Esas leyendas, ahora que crecí, aprendí que son muy importantes en la historia de nuestro país, que llevan la tradición viva de todos nuestros pueblos que son hoy un mismo pueblo. Y por esto quiero rendir un tributo, a través de Meretrices, a estas historias, algunas simples, otras complejas e impresionantes pero todas de igual valor e identidad de nuestro México. Pretendo, si me lo permite el lector, a partir de este número y cada dos meses dar a conocer una o dos historias de las que abundan en nuestra tierra mexicana.
De las dos leyendas que escribo en esta ocasión, la primera forma parte de una cantidad casi infinita de relatos que narran la historia del maíz (alimento sagrado en México) y que forma parte de une etapa oral muy antigua en la que el nacimiento del maíz aún no era tan detallado como en etapas posteriores, sino que se trata con una simpleza que se nota como un producto de la economía oral; la segunda historia contiene una moraleja sobre los valores ignorados.


Leyenda del maíz


Una vez, cuando los únicos habitantes de la ciudad de México eran pueblos sin raíces los campos se secaron y la gente repentinamente no tenía nada que comer. Un día vieron en un árbol un pájaro cubierto de plumas rojas y amarillas, los hombres querían matar al pájaro porque creían que tal vez era un presagio de los dioses.
Algunos días después hallaron debajo de este mismo árbol una planta. Primero la planta era muy pequeña pero después vino a ser más grande. Los habitantes de México la cuidaron y hallaron al fin entre sus hojas una bonita mazorca de granos amarillos. El feje dio un grano a cada uno de los hombres; éstos los sembraron y después de poco tiempo cada cual tenía muchos granos. Después descubrieron que el pájaro que les trajo los granos era el pájaro del paraíso.


El regalo de los dioses


Kukulkán, Dios de los mayas, llamó un día a su pueblo: –Quiero dar a mi país un regalo, un buen regalo –dijo el dios–, vayan ustedes a buscar por todas partes un buen regalo para mi país. Tráiganme cada uno un regalo y mañana voy a escoger el que más me guste.
Salieron los hombres, sabían que era difícil encontrar un buen regalo, pero también sabían que era necesario buscarlo.

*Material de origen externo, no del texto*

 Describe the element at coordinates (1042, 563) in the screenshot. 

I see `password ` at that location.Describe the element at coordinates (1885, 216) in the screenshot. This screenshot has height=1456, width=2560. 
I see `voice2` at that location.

Y así los mexicanos fueron al mar, a las montañas, fueron a los bosques y a los campos. Querían encontrar un regalo para su país.
A la mañana siguiente el dios los llamó. Unos nativos trajeron fruta, otros oro y plata, algunos trajeron el agua de los ríos y otros más hermosas flores. De los bosques trajeron maderas y del mar perlas.
El dios miró todos los regalos: el oro, la plata, las flores, las frutas, las maderas y perlas.
–No me gustan el oro y la plata –dijo el dios– porque hacen soberbios a los hombres, las flores, las maderas y las frutas no me sirven, porque hacen perezosos a los hombres, los ríos no sirven a mi país, porque el sol es caliente y pronto se secan los ríos, Y usted, ¿qué trajo? –Dijo el dios a uno de los más pobres hombres.
–Yo, señor, sólo esto –contestó el hombre que traía un plantita.
–¡Un maguey! –Dijeron unos.
–No –dijo el indio–, no, es una plantita que encontré en una parte seca. Un espíritu me dijo que dentro de sus hojas tenía unos hilos blancos y suaves que eran como hilos de oro.
–¿Hilos de oro en esa plantita? –gritó el dios.
El pobre hombre arrojó al suelo la plantita y el dios salió furioso.
Pasó el tiempo, la planta echó raíz y creció. Era una planta de hojas largas como las del maguey, pero más estrechas. La planta creció y luego, después de algún tiempo, los campos estaban cubiertos de ellas. Un día una mujer cortó unas hojas y dentro de ellas encontró unos hilos blancos y suaves: ¡eran hilos de oro!
–Miren –gritó la mujer–, miren lo que encontré.
Todos los indios comenzaron a trabajar con aquellos hilos y al fin, hicieron con ellos petates. El pueblo quedó tan contento que comenzó a cuidar las plantas. Después de algunos años tenían plantas muy grandes. Así dice la leyenda, porque la plantita que encontró el pobre hombre humilde era una planta de henequén.